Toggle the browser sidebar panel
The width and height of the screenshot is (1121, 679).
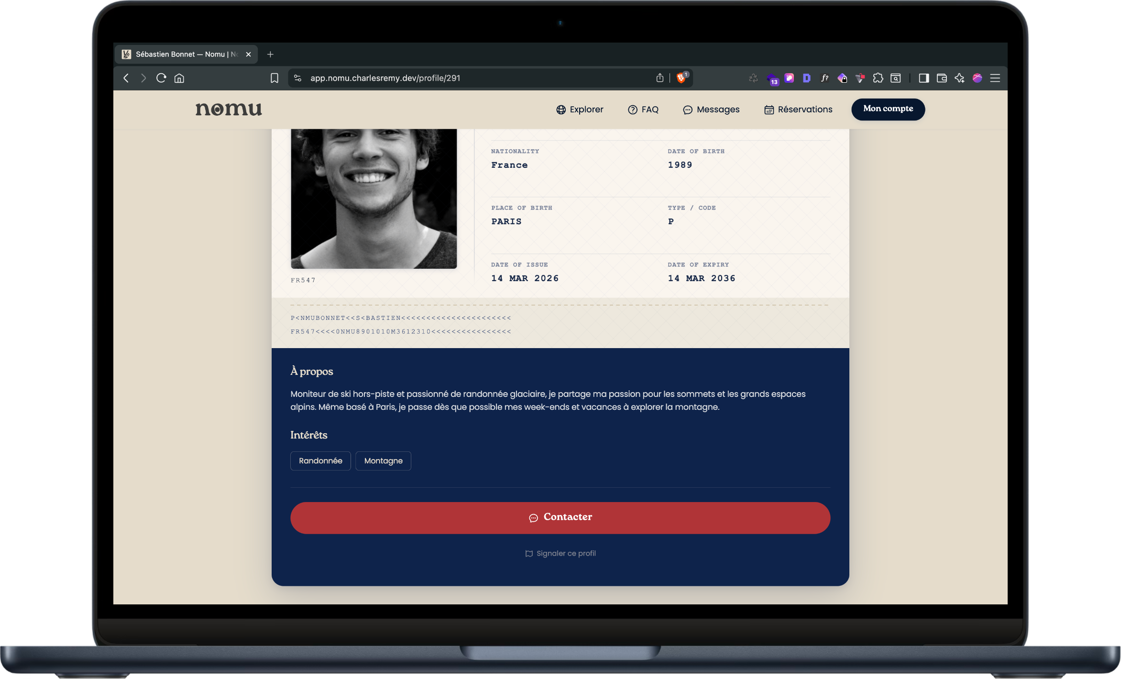click(x=923, y=78)
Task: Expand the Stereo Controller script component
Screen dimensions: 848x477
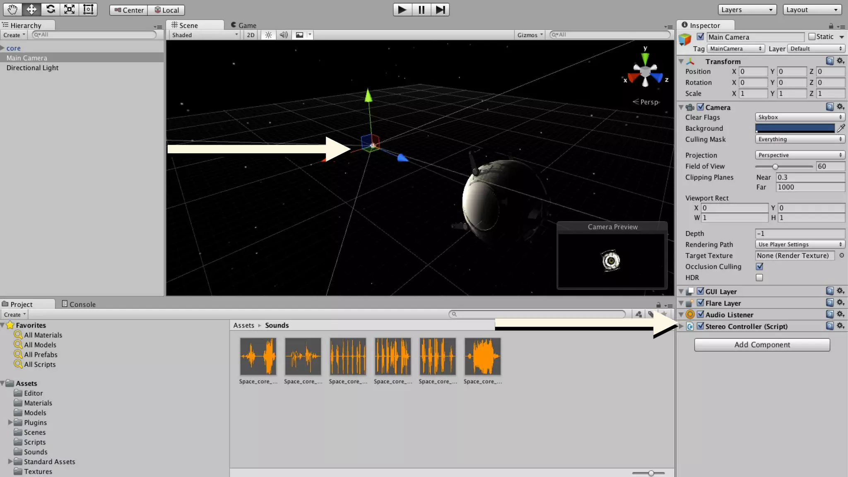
————
• _WHAT THE TASK ASKS_
All records are to be reproduced exactly; the pictures are to be omitted.

• _FINISHED EXERCISE_
Toggle the browser sidebar panel
The width and height of the screenshot is (1121, 679).
click(x=923, y=78)
Task: Expand the Stereo Controller script component
Screen dimensions: 848x477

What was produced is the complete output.